= Excerpt to read =
+-------+
CELEX: 32021M10556
Language: en
Date: 2021-12-20 00:00:00
Title: Commission Decision of 20/12/2021 declaring a concentration to be compatible with the common market (Case No COMP/M.10556 - BELLIS / KKR / JAJA) according to Council Regulation (EC) No 139/2004 (Only the English text is authentic)

EUROPEAN COMMISSION
                                                                 Brussels, 20.12.2021
                                                                 C(2021) 9891 final
                                                                                 PUBLIC VERSION
                                                                 Bellis Phantom Holdco Limited
                                                                 13-14 Esplanade, P.O.Box 536,
                                                                 St. Helier
                                                                 JE4 5UR Jersey
                                                                 The Channel Islands
                                                                 KKR & Co. Inc.
+-------+
= Data =
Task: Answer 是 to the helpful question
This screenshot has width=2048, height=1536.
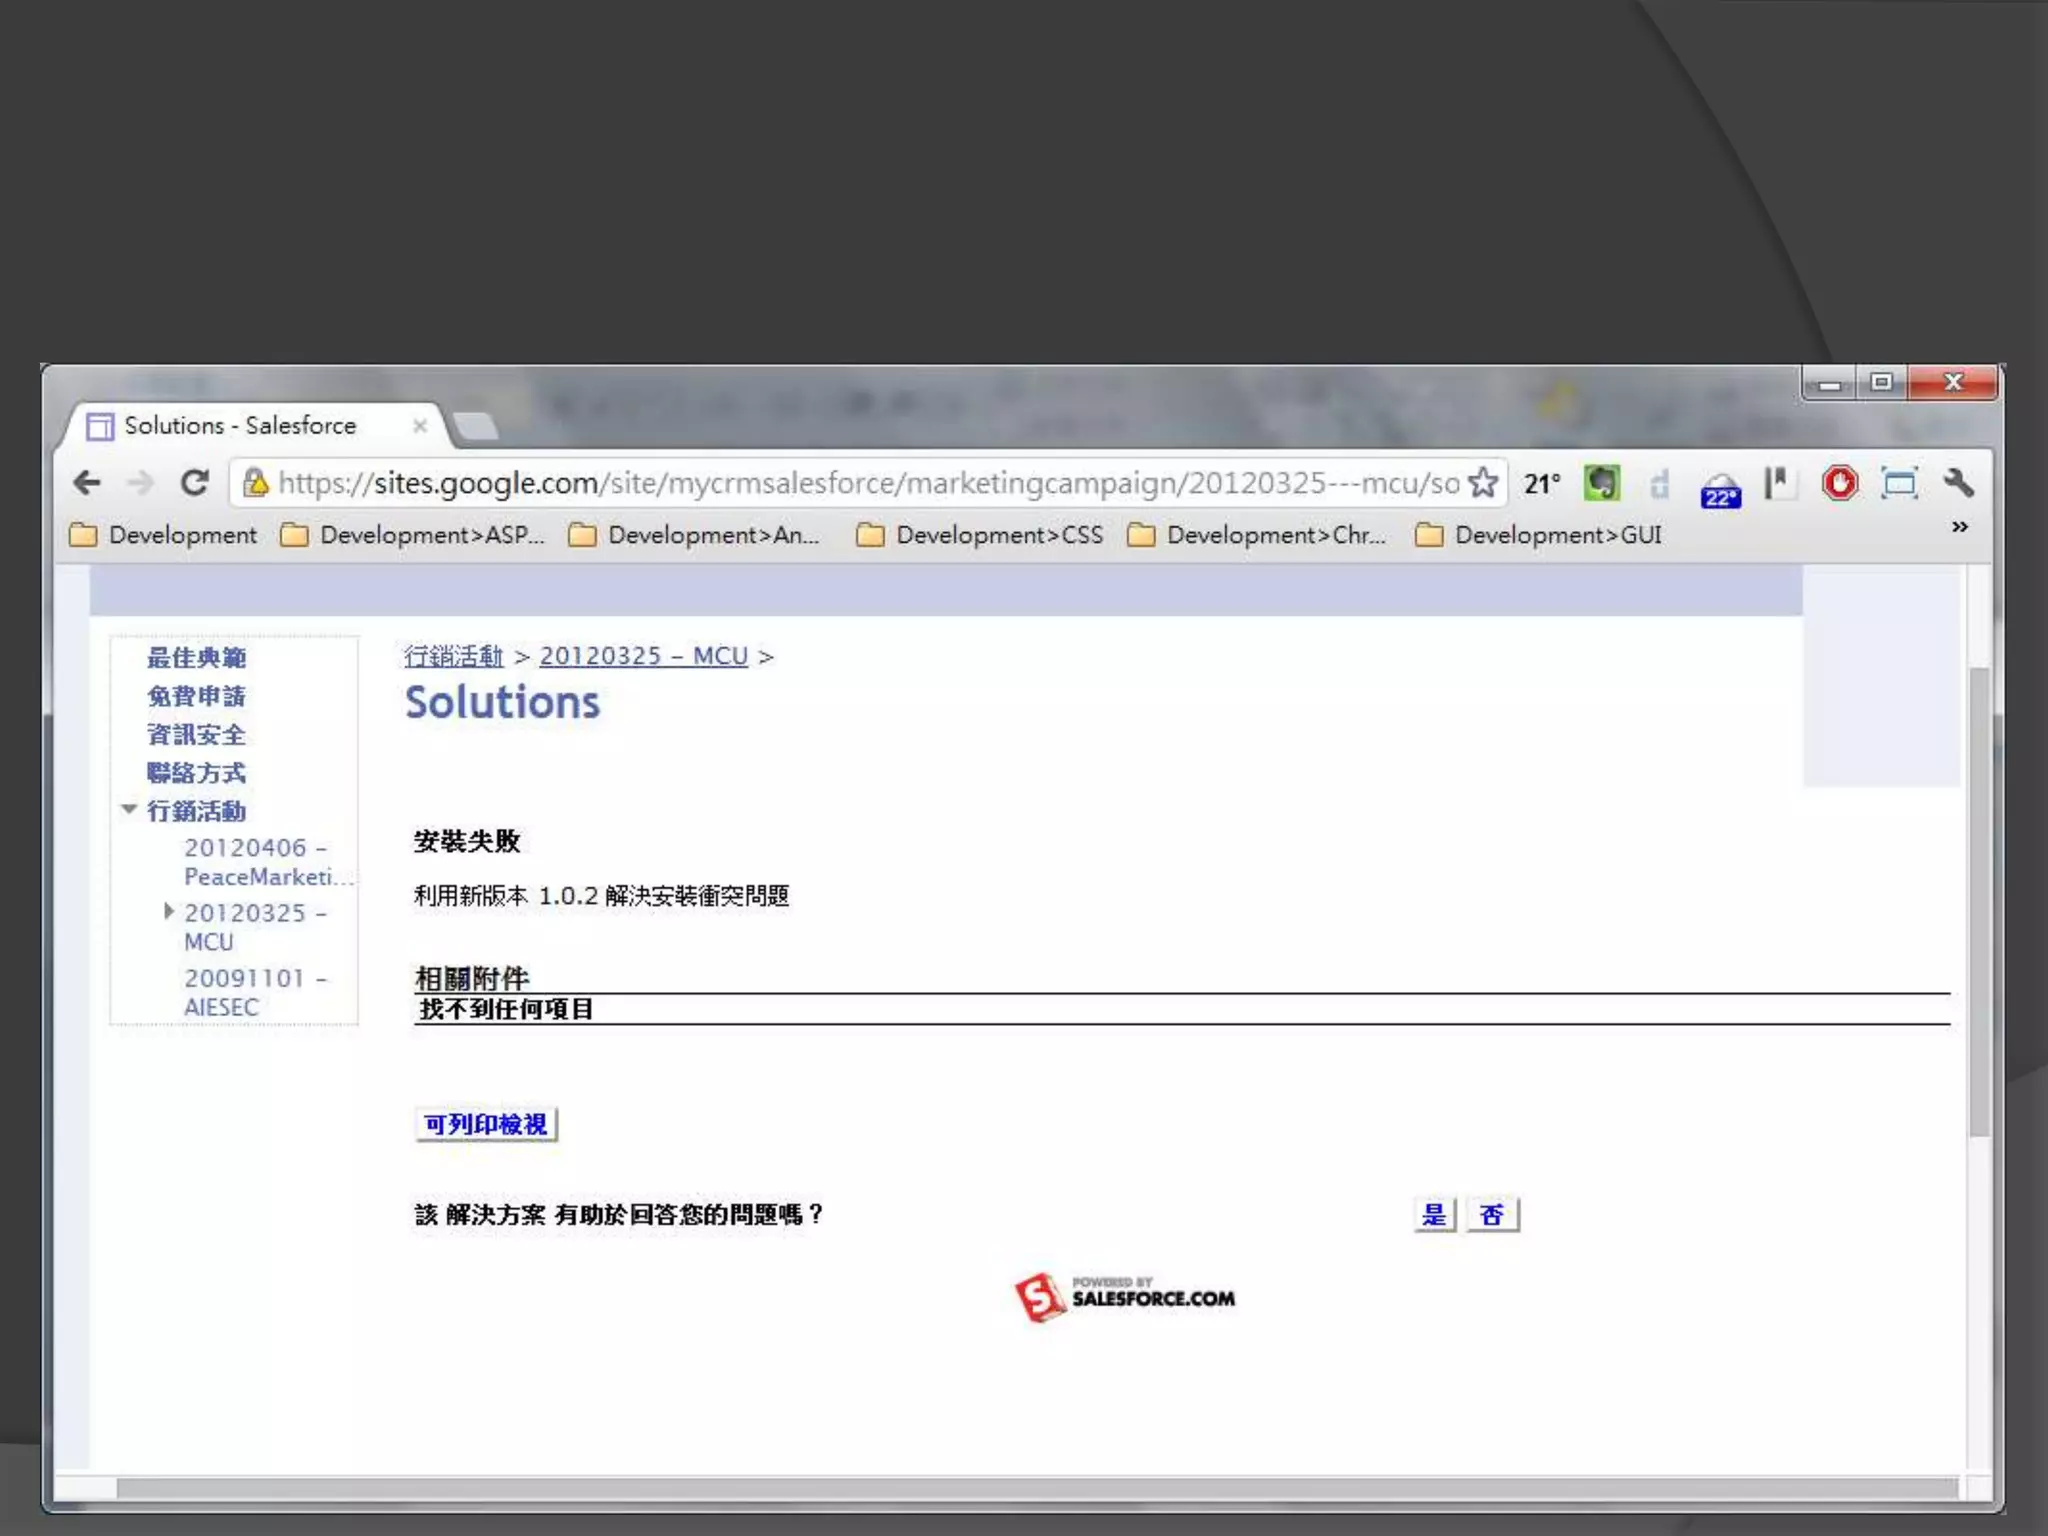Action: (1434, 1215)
+-------+
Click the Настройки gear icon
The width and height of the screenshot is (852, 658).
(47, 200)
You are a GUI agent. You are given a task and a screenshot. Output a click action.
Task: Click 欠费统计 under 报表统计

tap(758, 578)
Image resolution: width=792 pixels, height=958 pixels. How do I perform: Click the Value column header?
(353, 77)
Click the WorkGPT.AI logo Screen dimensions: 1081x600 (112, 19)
+-------+
= Written problem 1 =
Transcribe the part of the rows that opens with the line containing "Task: Answer 是 to the helpful question" and closes with the line containing "Action: (1434, 1215)", leaving the pictures out of your answer.
= Written problem 2 =
Pick up the Commission decision where it stops and carry it on.
The Commission decision and the rows were taken from unrelated sources.

= Exercise answer 1 =
Task: Answer 是 to the helpful question
This screenshot has width=2048, height=1536.
Action: (1434, 1215)

= Exercise answer 2 =
                                                                 30 Hudson Yards
                                                                 NY 10001 New York
                                                                 United States of America
Subject:        Case M.10556 - BELLIS / KKR / JAJA
                Commission decision pursuant to Article 6(1)(b) of Council Regulation
                (EC) No 139/20041 and Article 57 of the Agreement on the European
                Economic Area2
Dear Sir or Madam,
1.      On 26 November 2021, the European Commission received notification of a proposed
        concentration pursuant to Article 4 of the Merger Regulation by which Bellis Phantom
        Holdco Limited (“Bellis”, United Kingdom), a special purpose vehicle jointly
        controlled by Mr. Mohsin Issa and Mr. Zuber Issa (the “Issa Brothers”) and TDR
        Capital LLP (“TDR Capital”, United Kingdom), and KKR & Co. Inc. (“KKR”, United
        States) acquire within the meaning of Article 3(1)(b) of the Merger Regulation joint
        control over the whole of Jaja Finance Holding (UK) Limited (“Jaja”, United
        Kingdom) by way of purchase of shares.3
1       OJ L 24, 29.1.2004, p. 1 (the ‘Merger Regulation’). With effect from 1 December 2009, the Treaty on
        the Functioning of the European Union (‘TFEU’) has introduced certain changes, such as the
        replacement of ‘Community’ by ‘Union’ and ‘common market’ by ‘internal market’. The terminology
        of the TFEU will be used throughout this decision.
2       OJ L 1, 3.1.1994, p. 3 (the ‘EEA Agreement’).
3       Publication in the Official Journal of the European Union No C 489, 06.12.2021, p. 5.
Commission européenne, DG COMP MERGER REGISTRY, 1049 Bruxelles, BELGIQUE
Europese Commissie, DG COMP MERGER REGISTRY, 1049 Brussel, BELGIË
Tel: +32 229-91111. Fax: +32 229-64301. E-mail: COMP-MERGER-REGISTRY@ec.europa.eu.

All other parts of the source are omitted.